Innate and stereotyped
I.e active from birth and always the same
What are the major causes of acute inflammation
Acute phase hypersensitivity reactions
What are the characteristic clinical signs of acute inflammation?
Loss of functoin
What are the tissue changes in acute inflammation and how are they brought about?
Vascular flow —> vasodilation of arterioles due to histamine. This causes flow to accelerate and capillary pressure rises. This increases delivery of fluid and leucocytes to area of injury.
What is histamine?
A vasoactive amine that is released from granules of mast cells, basophils and platelets and is released in response to physical damage, immune reactions and complement components.
What are prostaglandins?
They are produced in inflammation from arachadonic acid via COX 1/ COX 2 and cause vasodilation, pain and fever.

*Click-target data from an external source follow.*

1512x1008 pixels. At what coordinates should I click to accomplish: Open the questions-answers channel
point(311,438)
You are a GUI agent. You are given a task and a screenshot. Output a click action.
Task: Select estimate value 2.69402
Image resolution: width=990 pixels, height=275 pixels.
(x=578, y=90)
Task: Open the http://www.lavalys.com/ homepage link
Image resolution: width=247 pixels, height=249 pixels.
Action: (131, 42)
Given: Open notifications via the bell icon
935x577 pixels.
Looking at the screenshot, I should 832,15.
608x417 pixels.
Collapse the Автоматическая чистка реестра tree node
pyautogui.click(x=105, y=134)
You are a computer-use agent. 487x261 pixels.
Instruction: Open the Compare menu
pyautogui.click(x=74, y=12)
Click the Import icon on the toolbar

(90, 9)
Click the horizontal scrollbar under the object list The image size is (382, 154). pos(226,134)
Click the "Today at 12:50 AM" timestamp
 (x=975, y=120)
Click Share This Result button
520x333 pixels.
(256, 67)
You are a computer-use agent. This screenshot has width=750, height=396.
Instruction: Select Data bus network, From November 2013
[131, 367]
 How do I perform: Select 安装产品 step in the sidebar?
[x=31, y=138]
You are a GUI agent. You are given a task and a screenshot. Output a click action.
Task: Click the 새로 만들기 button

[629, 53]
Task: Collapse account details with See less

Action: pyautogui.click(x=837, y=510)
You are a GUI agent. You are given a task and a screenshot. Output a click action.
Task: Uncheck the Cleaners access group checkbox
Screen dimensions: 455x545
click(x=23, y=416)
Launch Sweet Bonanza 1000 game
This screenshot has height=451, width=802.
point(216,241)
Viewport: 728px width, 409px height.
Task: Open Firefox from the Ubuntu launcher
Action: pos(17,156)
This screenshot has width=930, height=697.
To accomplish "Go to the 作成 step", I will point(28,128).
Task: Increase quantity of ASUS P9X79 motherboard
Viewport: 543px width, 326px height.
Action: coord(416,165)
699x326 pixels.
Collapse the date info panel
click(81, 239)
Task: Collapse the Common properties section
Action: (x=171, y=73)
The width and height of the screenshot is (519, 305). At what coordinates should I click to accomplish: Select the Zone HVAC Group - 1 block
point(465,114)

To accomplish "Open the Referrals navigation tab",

How is the exudate formed in acute inflammation
Walls of venules become leaky and proteins can escape through tiny gaps between endothelial cells
Increased pressure within vessels causes exudation of fluid into tissue spaces
How do neutrophils emmigrate to the site of injury?
Chemotaxis-movement along chemical gradient of chemoattractants towards site of injury
Activation- switch to higher metabolic level
Margination- rolling along endothelial surface
Diapedesis- crawl through endothelium
Recognition attachment- recognise bacterium and attach to it
Phagocytosis- engulf the bacterium
Oxygen dependent or independent killing
How do the clinical signs of acute inflammation relate to the tissue changes?
Rubor/calor- caused by increased blood flow to area
Dolor- prostaglandins and other chemical messengers cause pain to tell brain to protect that body part
Tumour- swelling caused by fluid exudate
How do the changes in acute inflammation help?
Increased delivery of nutrients, oxygen, cells, plasma proteins to site of injury
Dilution of toxins
Maintenance of temperature
Stimulation of immune response
Destruction and removal of dead or foreign material
Pain or loss of function enforcing rest
What are the local complications of acute inflammation?
Damage to normal tissue
Obstruction of tubes, compression of vital structures
Loss of fluid
Pain and loss of function
What are the systemic consequences of acute inflammation?
Acute phase response- change in levels of plasma proteins as liver changes its pattern of protein synthesis. Eg albumin, fibrinogen, C3, alpha 1 antitrypsin, CRP. APR is stimulated by cytokine release from immune cells. This causes sleepiness and a lack of appetite.
How is acute inflammation resolved?
Short half lives of inflammatory mediators
Trigger is removed
Normal vascular permeability returns
Cessation of emigration of neutrophils
Exudate reabsorbed into venules or drained by lymphatics
Fibrin is degraded
Neutrophils undergo apoptosis
If regeneration cannot occur, a fibrous scar will form
What are the sequelae of acute inflammation?
Chronic inflammation and fibrous repair
What is hereditary angioedema?
Rare autosomal dominant condition- patients have a C1 esterase inhibitor deficiency. Patients have attacks of non itchy cutaneous angio-oedema. They also have recurrent abdo pain due to intestinal oedema.